É desnecessário argumentar
em favor da filantropia e da caridade no movimento espírita brasileiro.
A obra kardequiana defende, seguida por diversas contribuições
de autores e médiuns brasileiros, a caridade como valor e a filantropia
como dever. De uma forma muito pessoal e individual, “O Evangelho
Segundo o Espiritismo” é um convite de muitas faces para
que o homem de bem, e não apenas o espírita, atenda a
exortações como:
“Encontra satisfações nos benefícios
que espalha, nos serviços que presta, no fazer ditosos os outros,
nas lágrimas que enxuga, nas consolações que prodigaliza
aos aflitos. Seu primeiro impulso é para pensar nos outros antes
de pensar em si, é para cuidar dos interesses dos outros antes
do seu próprio interesse. O egoísta, ao contrário,
calcula os proventos e as perdas decorrentes de toda ação
generosa.” (KARDEC, 1978a, p. 285)
Uma vez aceito o imperativo ético da prática da caridade,
e aceita a distinção entre caridade moral e material,
como o faz Kardec na mesma obra, não é inusitado aceitar
que as instituições espíritas organizem serviços
capazes de atender às necessidades sociais, no limite de suas
capacidades. O próprio Kardec propôs a manutenção
de instituições como um dispensário, onde se realizariam
consultas médicas gratuitas, uma caixa de socorros e um asilo,
a serem mantidos com recursos da Comissão Central do Espiritismo,
em seu conhecido Projeto de 1868. (KARDEC, 1978b)
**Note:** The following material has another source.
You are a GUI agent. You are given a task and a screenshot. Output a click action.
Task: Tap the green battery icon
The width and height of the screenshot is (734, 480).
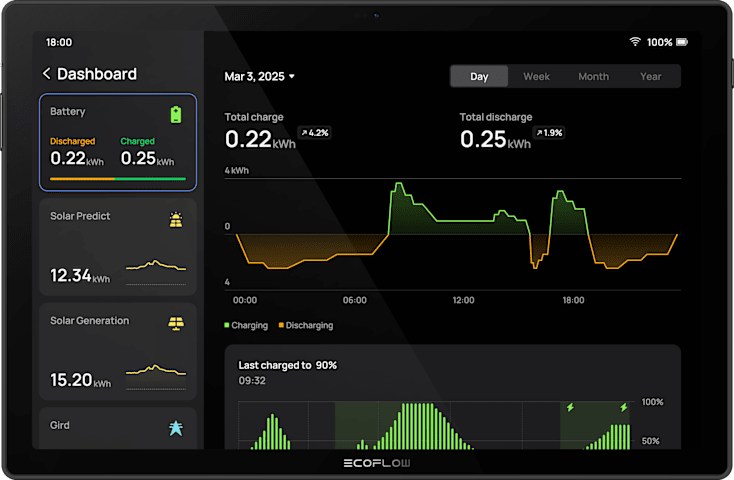[x=176, y=114]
Há que se distinguir a manutenção de instituições
do imperativo da caridade. O espírita (pessoa) não precisa
de uma instituição mantida por seu centro espírita
para a realização de uma ação social beneficente.
Ele pode juntar esforços a diversas iniciativas sociais mantidas
pelo Estado ou por organizações sérias sem fins
lucrativos. Da época de Kardec aos nossos dias, cada vez mais
os Estados têm trazido para si a responsabilidade de fornecer
serviços considerados necessários à população.
Educação, saúde, proteção alimentar,
entre outras ações, estão cada vez mais presentes
nas agendas de governos, das mais diversas orientações
políticas. Salamon (1998) defende, com números, que nas
últimas décadas o número de organizações
sem fins lucrativos, constituintes do chamado Terceiro Setor, têm
crescido intensamente em todo o planeta. O movimento espírita
não pode se furtar a refletir sobre as mudanças na sociedade
e sobre o seu papel. Diante destas mudanças, é muito oportuna
a questão que o Carlos Iglesia solicitou que se discutisse melhor:
devem os centros espíritas manter creches?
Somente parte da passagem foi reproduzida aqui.